Werfen wir doch mal einen Blick zurück auf Ihre Saison. Sind Sie mit bestimmten Zielen im Frühjahr in die neue Saison gestartet? Wollten Sie ein gewisses Handicap erreichen? Oder wollten Sie im Turnier einen bestimmten Mindestplatz belegen? Und? Wie ist es gelaufen? Woran erinnern Sie sich? Wie ist das Gefühl, mit dem Sie in den Winter gehen?

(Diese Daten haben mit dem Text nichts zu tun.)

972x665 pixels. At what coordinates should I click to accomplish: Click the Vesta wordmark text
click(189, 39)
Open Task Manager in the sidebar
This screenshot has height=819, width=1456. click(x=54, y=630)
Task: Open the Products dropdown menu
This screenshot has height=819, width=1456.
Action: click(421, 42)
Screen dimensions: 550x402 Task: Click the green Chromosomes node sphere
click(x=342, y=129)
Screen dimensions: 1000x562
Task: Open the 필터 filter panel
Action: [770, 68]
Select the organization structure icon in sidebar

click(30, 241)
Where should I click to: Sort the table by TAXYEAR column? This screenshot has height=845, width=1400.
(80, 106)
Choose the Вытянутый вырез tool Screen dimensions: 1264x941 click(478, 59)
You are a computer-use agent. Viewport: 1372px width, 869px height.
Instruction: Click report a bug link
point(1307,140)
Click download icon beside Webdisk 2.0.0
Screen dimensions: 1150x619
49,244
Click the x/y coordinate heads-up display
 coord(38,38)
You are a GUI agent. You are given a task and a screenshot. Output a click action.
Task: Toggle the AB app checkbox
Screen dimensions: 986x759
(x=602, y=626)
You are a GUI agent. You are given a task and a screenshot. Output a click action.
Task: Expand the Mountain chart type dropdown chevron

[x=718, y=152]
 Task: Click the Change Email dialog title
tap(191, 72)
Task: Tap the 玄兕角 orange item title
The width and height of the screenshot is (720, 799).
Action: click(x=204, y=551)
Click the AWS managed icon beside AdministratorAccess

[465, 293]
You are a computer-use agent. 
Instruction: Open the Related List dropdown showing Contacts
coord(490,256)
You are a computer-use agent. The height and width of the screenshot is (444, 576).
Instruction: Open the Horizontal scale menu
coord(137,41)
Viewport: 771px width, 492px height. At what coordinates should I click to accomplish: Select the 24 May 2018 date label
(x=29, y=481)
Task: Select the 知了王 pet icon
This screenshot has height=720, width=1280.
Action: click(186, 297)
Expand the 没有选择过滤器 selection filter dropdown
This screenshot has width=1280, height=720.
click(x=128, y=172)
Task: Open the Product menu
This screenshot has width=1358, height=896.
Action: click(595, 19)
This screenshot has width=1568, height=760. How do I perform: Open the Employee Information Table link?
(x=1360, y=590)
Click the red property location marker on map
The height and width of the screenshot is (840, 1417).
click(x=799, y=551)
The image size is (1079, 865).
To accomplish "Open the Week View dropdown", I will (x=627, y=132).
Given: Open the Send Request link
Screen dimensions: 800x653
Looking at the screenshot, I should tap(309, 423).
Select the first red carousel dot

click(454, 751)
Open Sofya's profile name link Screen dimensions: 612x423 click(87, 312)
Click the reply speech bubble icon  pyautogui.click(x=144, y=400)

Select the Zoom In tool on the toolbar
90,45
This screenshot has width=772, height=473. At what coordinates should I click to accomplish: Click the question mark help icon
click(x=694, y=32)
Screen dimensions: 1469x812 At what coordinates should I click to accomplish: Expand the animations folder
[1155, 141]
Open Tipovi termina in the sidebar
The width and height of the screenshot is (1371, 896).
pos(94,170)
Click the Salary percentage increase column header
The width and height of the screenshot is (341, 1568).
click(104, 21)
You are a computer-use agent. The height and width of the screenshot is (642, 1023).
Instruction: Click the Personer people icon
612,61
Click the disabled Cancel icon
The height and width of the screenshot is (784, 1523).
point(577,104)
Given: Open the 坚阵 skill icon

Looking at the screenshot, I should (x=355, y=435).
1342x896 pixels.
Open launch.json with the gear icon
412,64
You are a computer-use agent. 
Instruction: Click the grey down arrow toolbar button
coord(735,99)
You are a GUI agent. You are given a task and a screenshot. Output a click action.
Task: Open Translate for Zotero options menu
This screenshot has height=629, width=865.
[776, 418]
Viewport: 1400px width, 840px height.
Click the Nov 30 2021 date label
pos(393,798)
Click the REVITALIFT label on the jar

Da hat jemand, für seine Verhältnisse, im Sommer eine hervorragende Runde gespielt. Doch die Bilder der Runde sind verblasst. Was sich aber ins Gedächtnis eingebrannt hat, ist der Vier-Putt am leichtesten Loch des Platzes. Ein anderer Golfer spielt in einem Turnier ausgezeichnetes Golf, seine Kommentare auf der Runde deuten aber eher darauf hin, dass er mit allem unzufrieden ist. „Der Pitch war technisch nicht gut.“ „Der Chip hätte näher an der Fahne sein sollen.“ „Den Putt habe ich etwas gepullt.“ In Kombination mit der Erkenntnis am „10.“ Loch, dass er für die vorangegangenen neun Loch Par liege, nahm dann das Schicksal seinen Lauf. Die Schläge wurden immer stärker kontrolliert, der Golfer verlor sein entspanntes Spiel. Statt der Runde seines Lebens kam er mit einem für ihn indiskutablen Score ins Clubhaus. Jeder, dem er es erzählte, bekam zu hören, dass er ganz gut angefangen habe und gar nicht wisse, was dann passiert sei. Aber er würde häufiger gut liegen und dann einbrechen.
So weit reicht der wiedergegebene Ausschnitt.